What We Heard
Throughout the Corridor Forward planning process, planners have sought to hear from residents and transit users about their experience using (or not using) current transit infrastructure to help guide the analysis. Planners implemented a questionnaire to gauge transit riders values and asked residents to tell their stories using transit in Montgomery County. Below is a summary of what we’ve heard thus far in the plan process.
Respondents care more about transit options that provide travel times equal to or better than driving (62%) rather than options that relieve congestion (31%).
Respondents want a balance between convenient access (50%) and short travel times between major stops (43%).
Ranking Immediate and Future Delivery of Plan Values
Respondents’ Higher Priorities:
- Realizing Near-Term Benefits
- Serving Existing Centers
- Serving Existing Equity Needs
Respondents’ Lower Priorities:
- Realizing Long-Term Benefits
- Serving Areas Designated for Growth
- Grappling with Potential Displacement
- Balance economic, environmental, and equity benefits to the greatest extent possible.
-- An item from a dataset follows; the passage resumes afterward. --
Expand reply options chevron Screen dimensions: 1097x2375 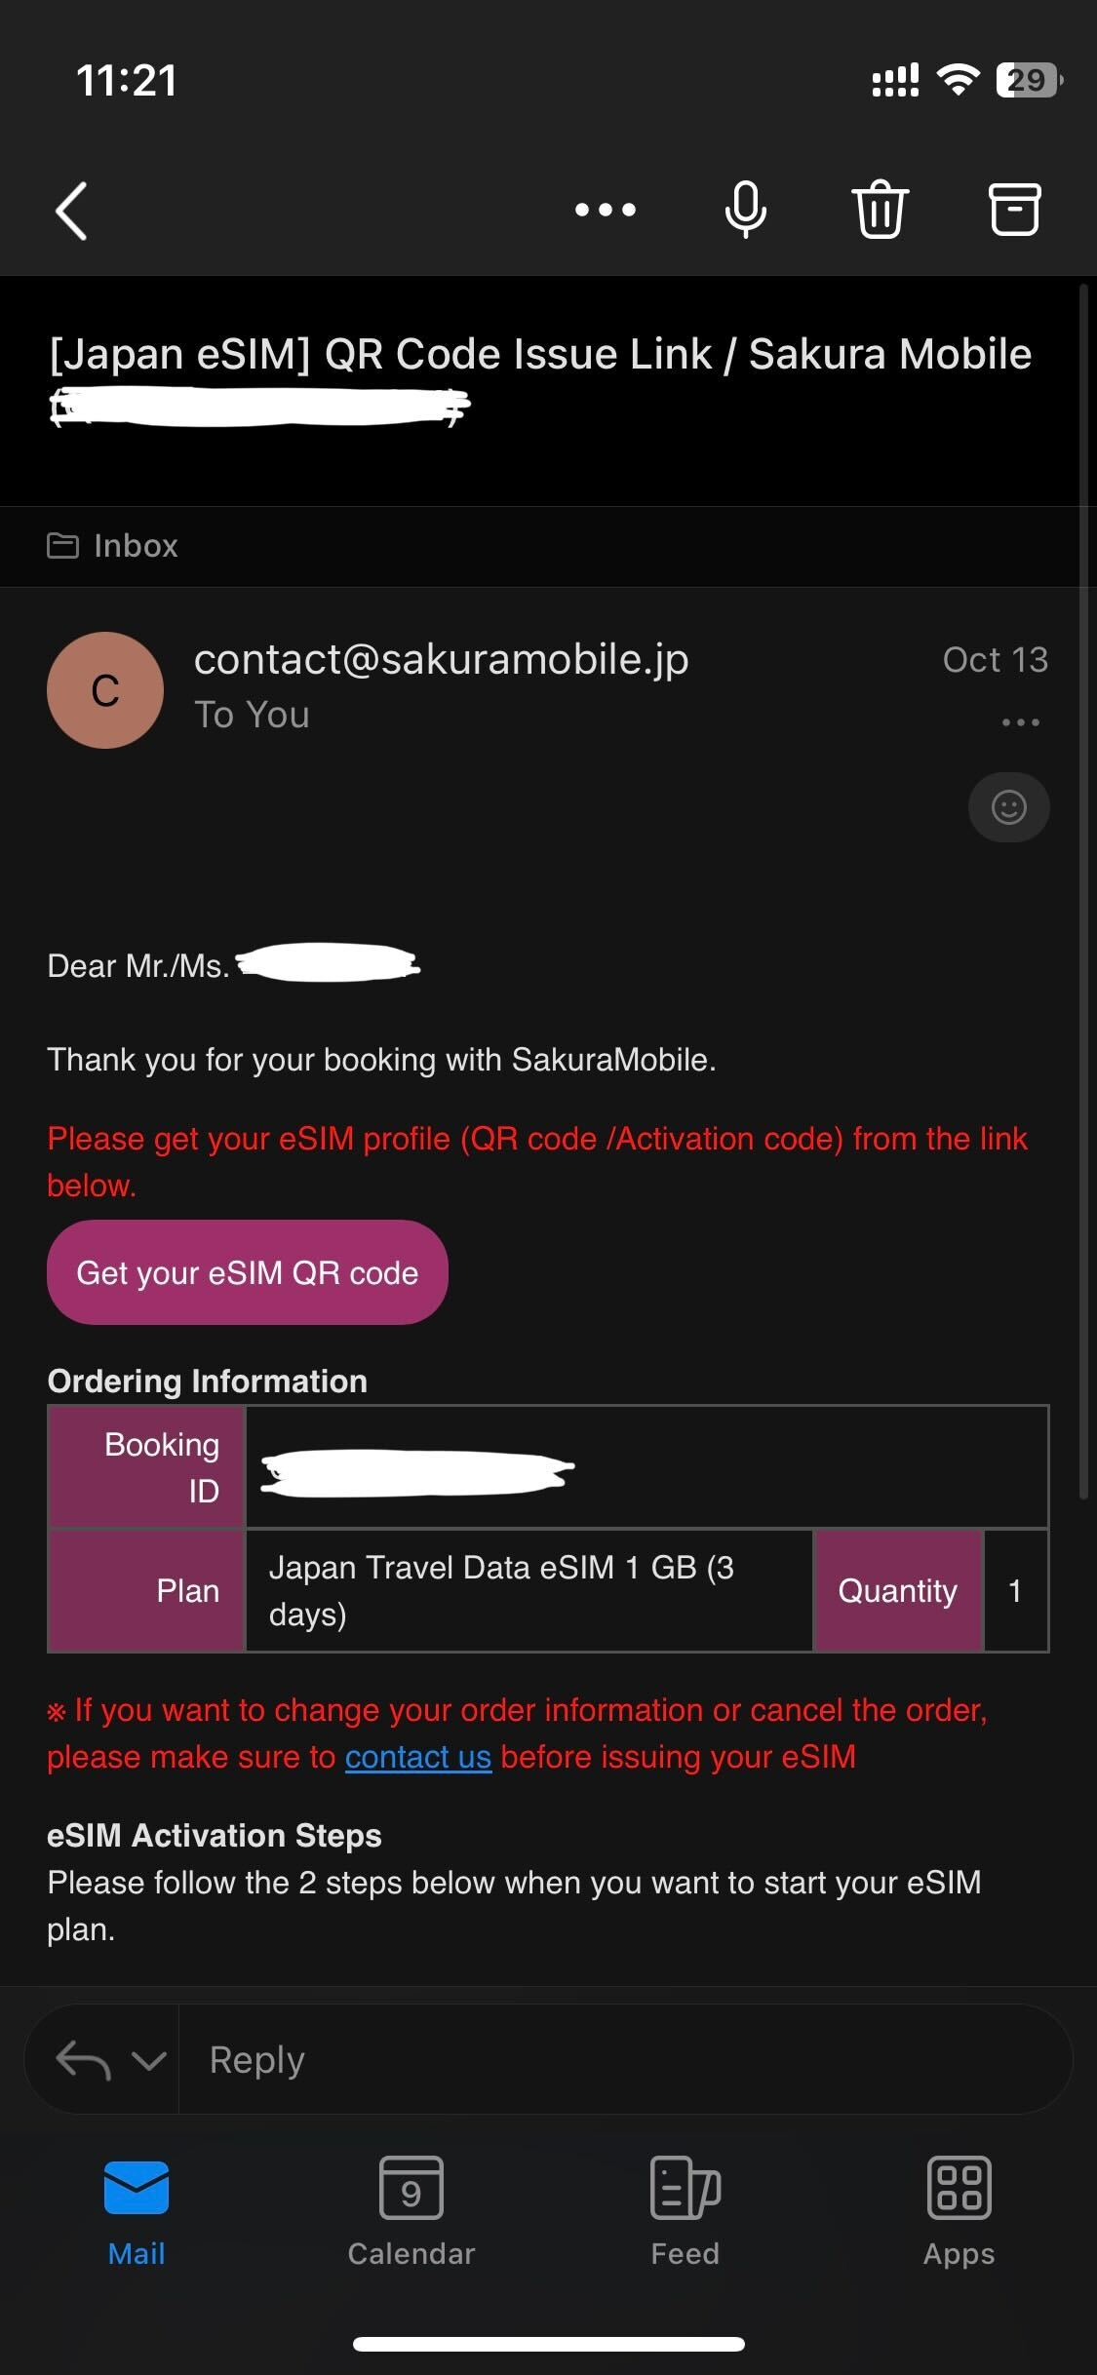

Transit Characteristics: Trade-Offs
- Some retained options, like Red Line Extension, offer reliable and frequent service and generate high ridership, but are more challenging to implement due to engineering, cost, and political constraints.
- Some options are easier to implement, but may provide less frequent or reliable service, like the I-270 Corridor Bus Rapid Transit Option.
- Some options may prove to be both challenging to implement and only offer modest ridership gains. These options will be de-prioritized.
No single option can fully satisfy all preferences, as captured in the questionnaire. As such, staff proposes to prioritize a package of corridor transit options that consider the following feedback from the community:
- Advance high performing option(s) despite implementation challenges—acknowledge a long-term horizon
- Prioritize service for existing centers of demand and marginalized communities—focus less on areas slated for growth
- Balance local access with efficient travel
- Focus more on improving transit travel times and less on reducing congestion: prioritize transit that best serves transit riders rather than transit that supports automobile drivers
To provide effective transit options planners needed to understand how people were currently using transit and how well it worked for them. Through in person interviews, an online form and social media, planners engaged with these users through the “Transit Stories” campaign. Each story is an important piece of information which brings the county closer to meeting its transit goals. Below are a few stories we heard during the campaign:
Not everyone has the privilege of working from home. My partner does not drive for health reasons, and housing within walking distance to transit and jobs is crucial.
I live in Frederick and it takes me two hours each way to get me to my destination in Bethesda by bus. The bus is cheaper than Metro and makes it easier to connect with other parts of the county.
—RideOn Bus Route 101 extRa User
Public transit is necessary for an equitable community so I'm choosing to forgo owning a car. A car shouldn't be a necessity for someone to live a reasonably convenient life.